Directive 1 →
Extract the stretch of the motorcycle horsepower text from "I can't promise" through "aggressive back-road riding.", copying it word for word.

I can't promise the bike will sound like a champ, but it should be very quick with those modifications.
Once I own my bike (paid off- no more Honda Financing), and I have relegated it to something less than a commuter (just for fun bike likely, or a partner bike to a future 675 Daytona and KLR650) as well as when my 5 years of warranty is expired, I plan on doing those modifications as well as tuning the suspension more thoroughly and adjusting the ergonomics to make it more aggressive for track days and aggressive back-road riding.
No disrespect but you're not going to take this 25hp motor and turn 40hp with it. That's a 60% increase in hp and not just realistic unfortunately.
The Ninja 250s 2007 and previous were making approx 27-29hp and with pipes, jetting, K&N or pods, and high compression pistons, none of those bikes were making more than 33-35hp. And that ons a twin cylinder that's already starting with more power than the CBR250.
The CB250 engine despite its decent design, is going to reach it's normally aspirated limits somewhere around 30hp and that will be a healthy increase that will be really felt as singles develop such good torque.
Just to give you an idea the CRF230 engine totally modified out by a Factory Honda Racer (former) at 251cc, high compression piston, porting, high perf camshaft, larger valves, exhaust and everything imaginable is just breaking 30hp I believe Mike is claiming around 32hp for a single cyl 250 that's amazing! He's spent prob 5 years developing this engine...

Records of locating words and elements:
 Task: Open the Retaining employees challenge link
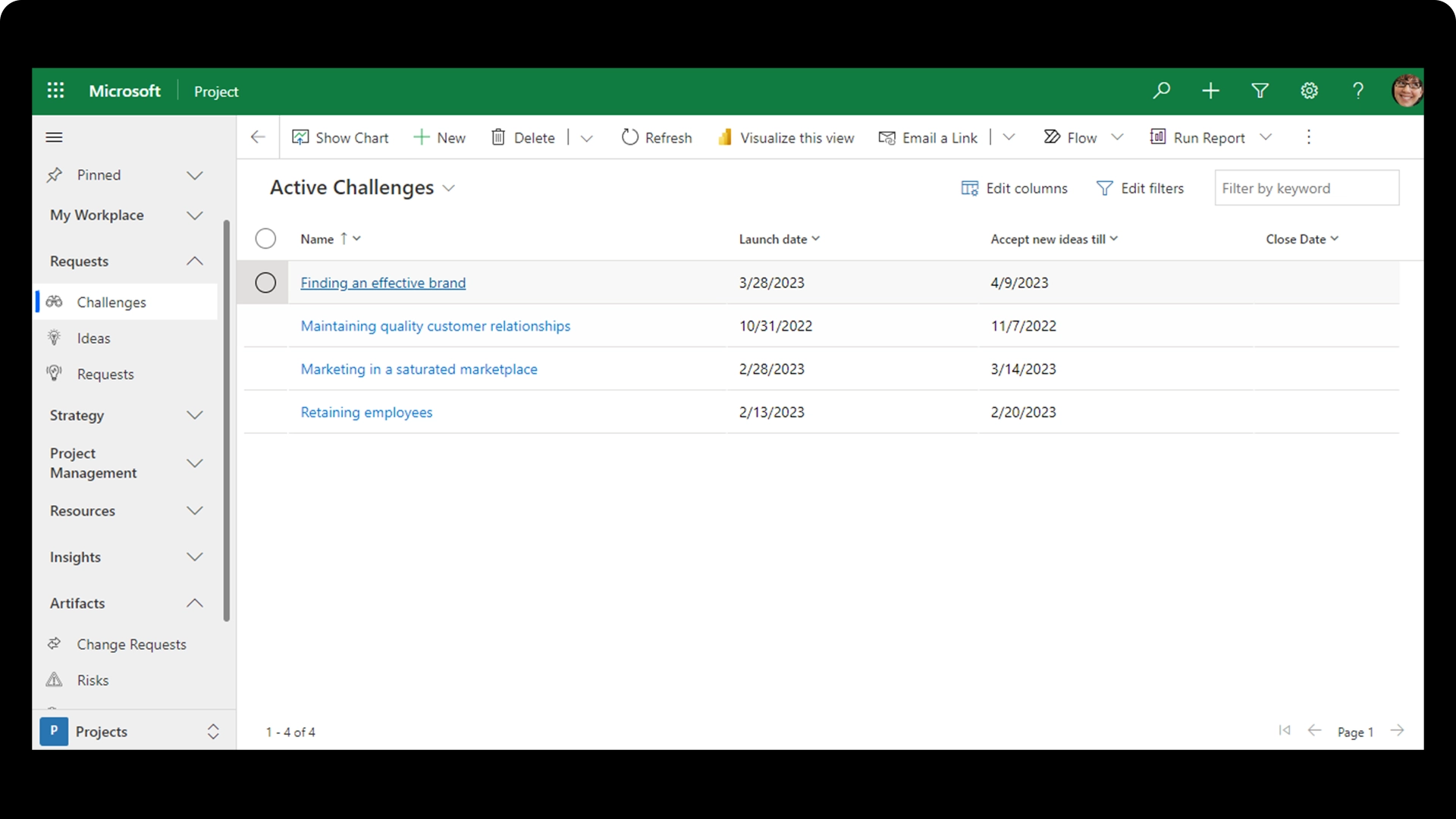366,412
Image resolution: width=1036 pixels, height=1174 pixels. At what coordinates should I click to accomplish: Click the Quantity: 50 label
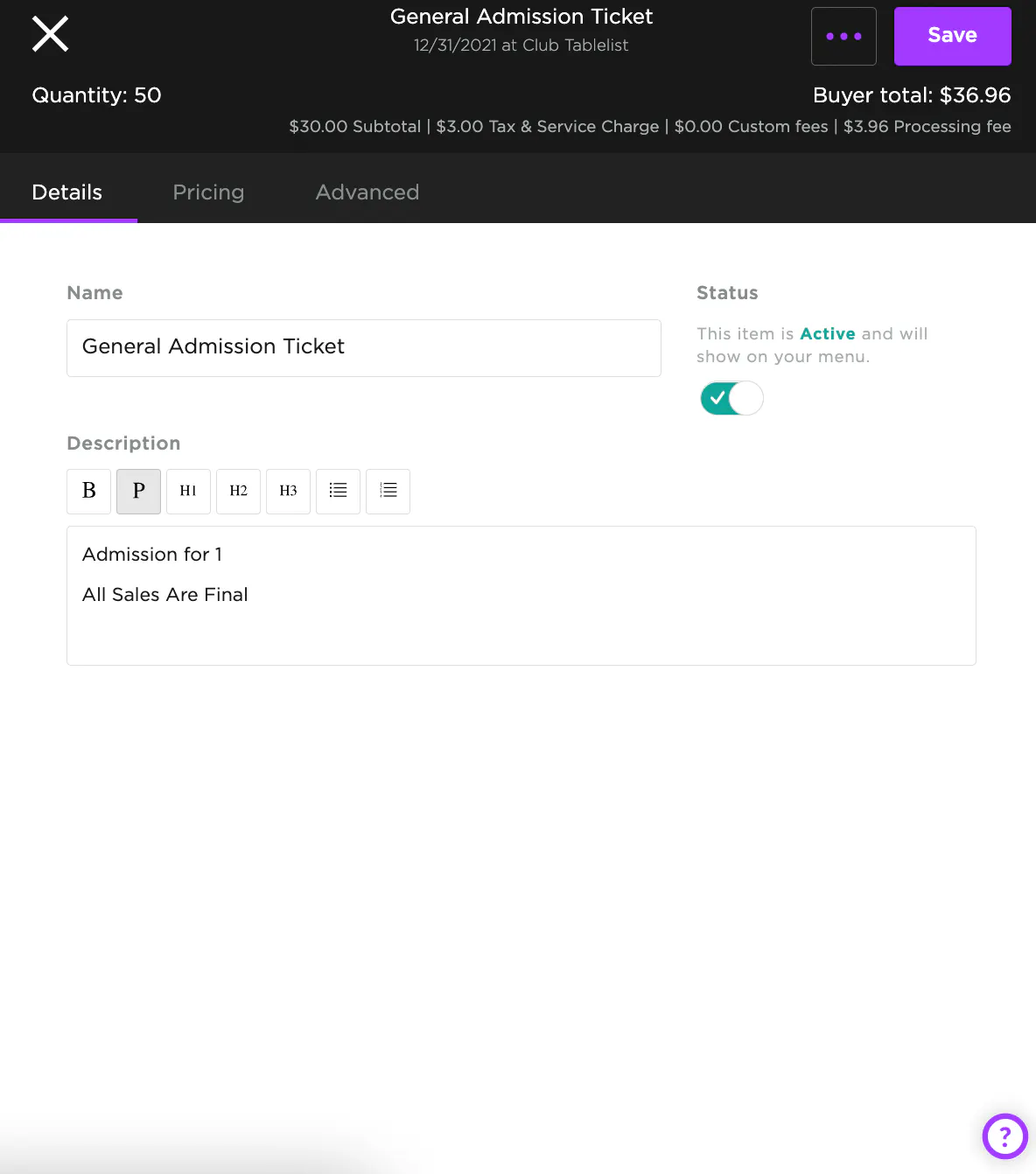[96, 95]
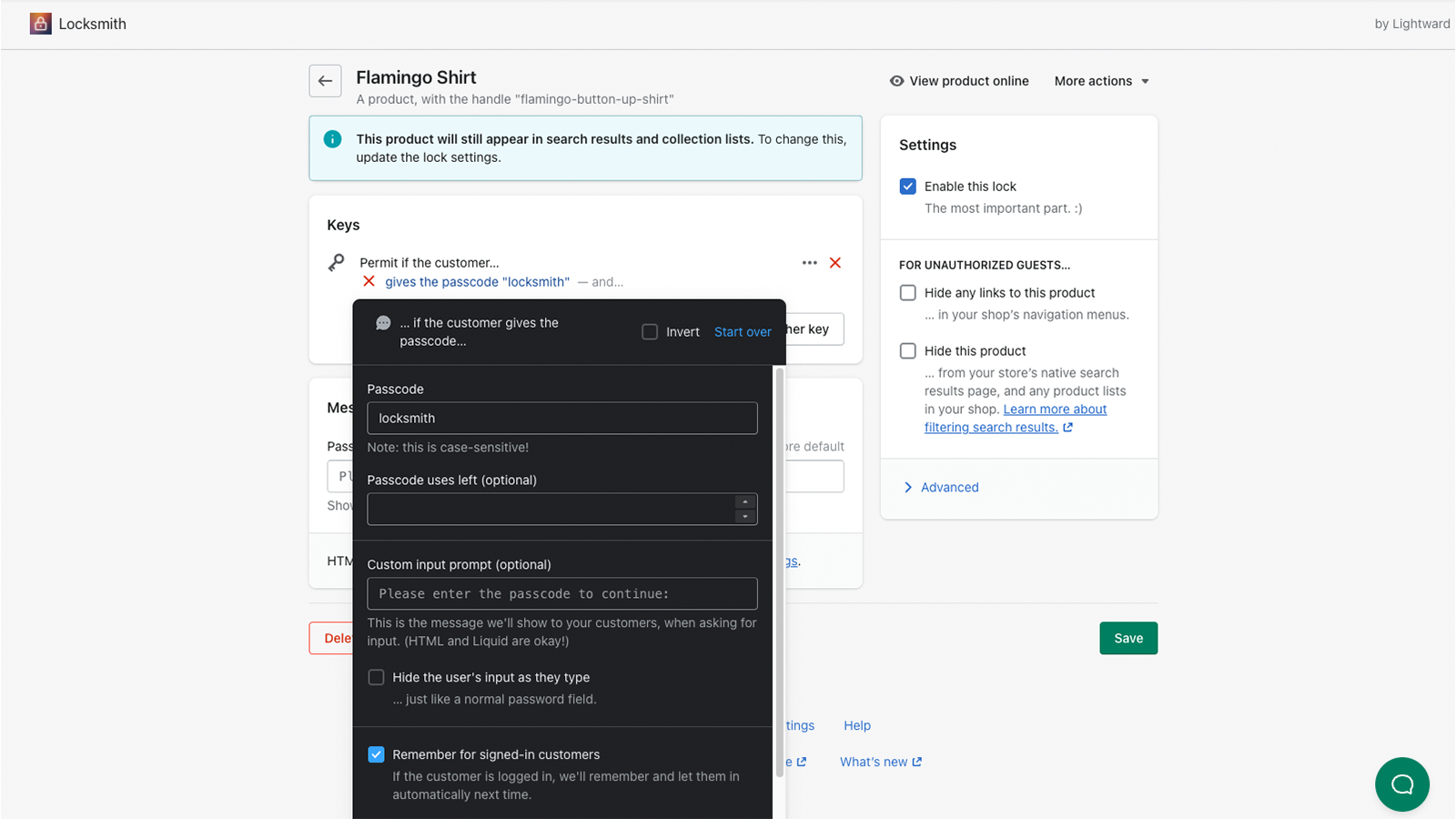This screenshot has height=819, width=1456.
Task: Disable the Enable this lock checkbox
Action: click(908, 187)
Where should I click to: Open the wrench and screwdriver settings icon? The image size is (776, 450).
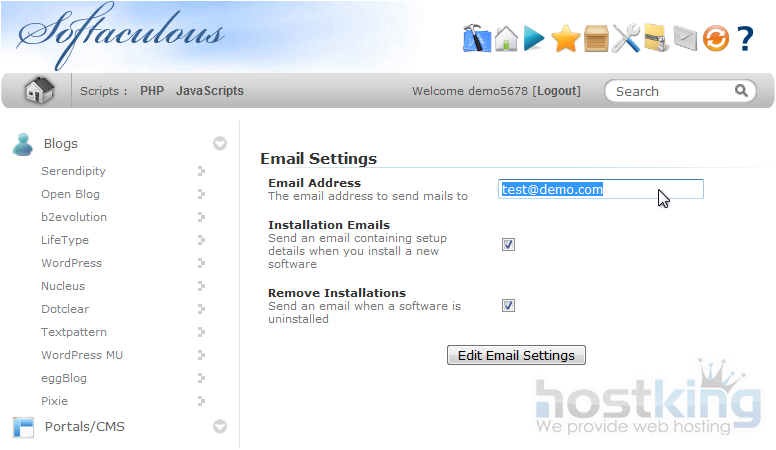coord(626,39)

Directive 2 →
Repeat the stretch of the entries from the line containing "Where should I" through the end of the entries, requests included. Multiply every coordinate in the answers by 2.35 and round to whole numbers, halves up. Leave out the pictures.

Written answer 1 →
I can't promise the bike will sound like a champ, but it should be very quick with those modifications.
Once I own my bike (paid off- no more Honda Financing), and I have relegated it to something less than a commuter (just for fun bike likely, or a partner bike to a future 675 Daytona and KLR650) as well as when my 5 years of warranty is expired, I plan on doing those modifications as well as tuning the suspension more thoroughly and adjusting the ergonomics to make it more aggressive for track days and aggressive back-road riding.

Written answer 2 →
Where should I click to: Open the wrench and screwdriver settings icon? The image size is (776, 450).
coord(1471,92)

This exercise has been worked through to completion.